Top of DATA RECORDS

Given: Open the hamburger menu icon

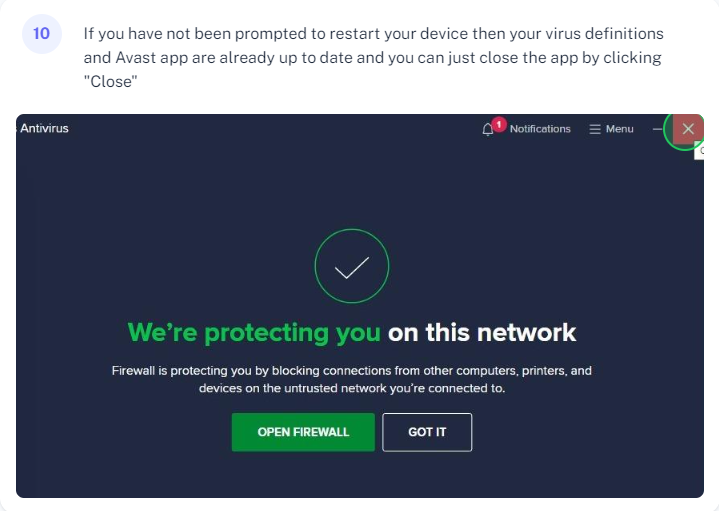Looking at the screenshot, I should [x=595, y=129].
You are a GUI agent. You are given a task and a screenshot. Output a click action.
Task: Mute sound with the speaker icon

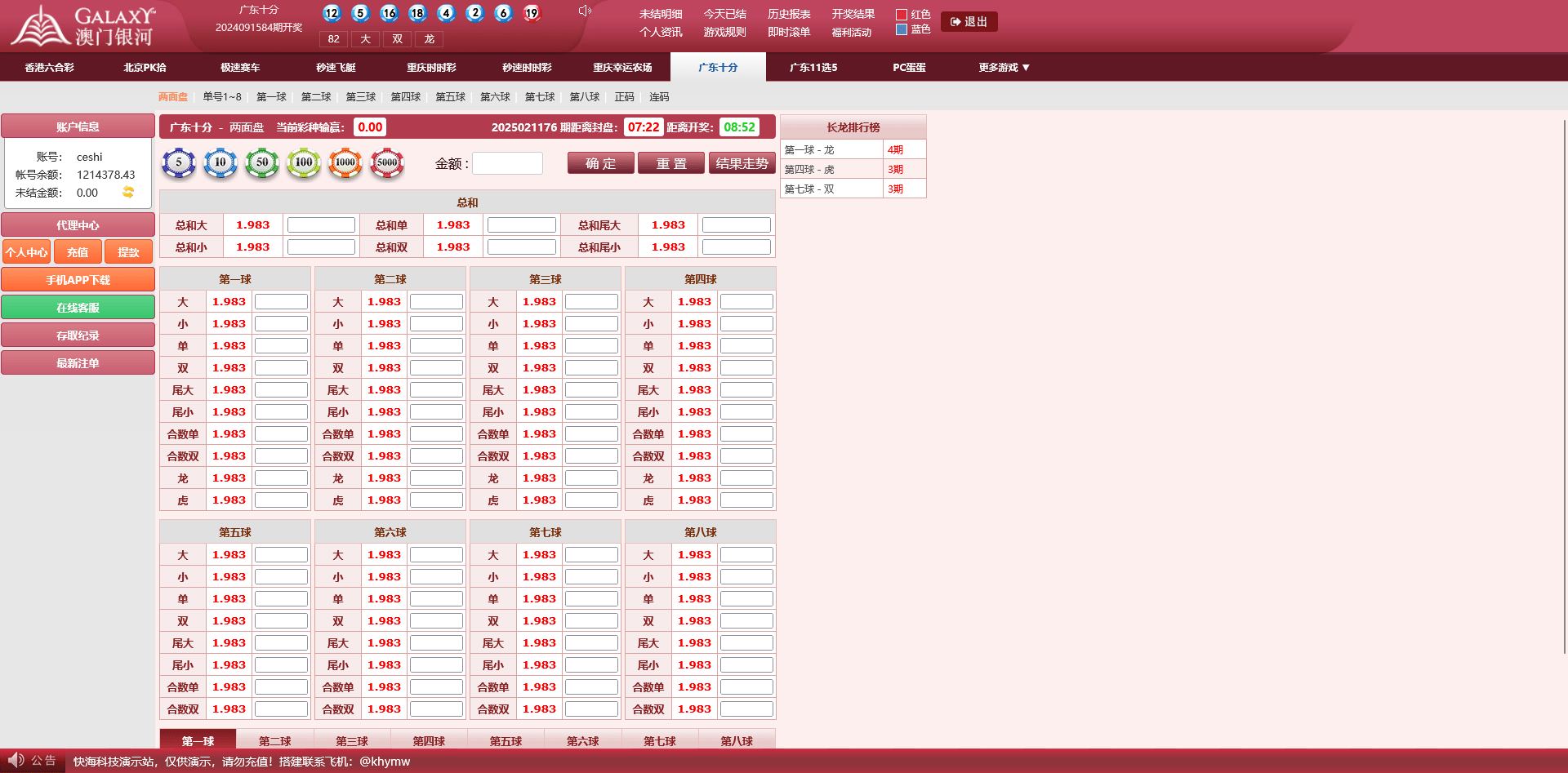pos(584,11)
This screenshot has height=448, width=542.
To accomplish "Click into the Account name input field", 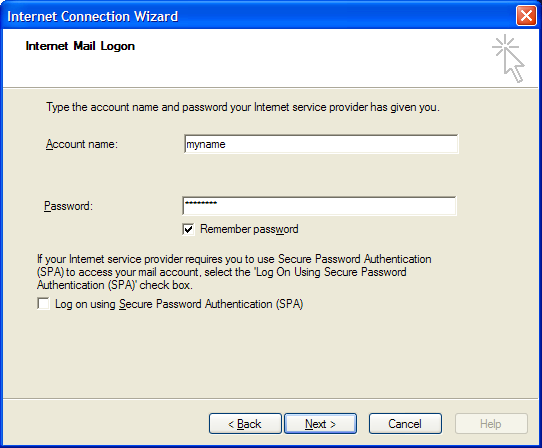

Bottom of DATA RECORDS

■ WORK TO BE COMPLETED
Once you find the line containing "This screenshot has height=448, width=542.", transcribe it and each line after it to the end of the records exactly, and leave out the pictures.

■ TASK SOLUTION
This screenshot has height=448, width=542.
To accomplish "Click into the Account name input field", 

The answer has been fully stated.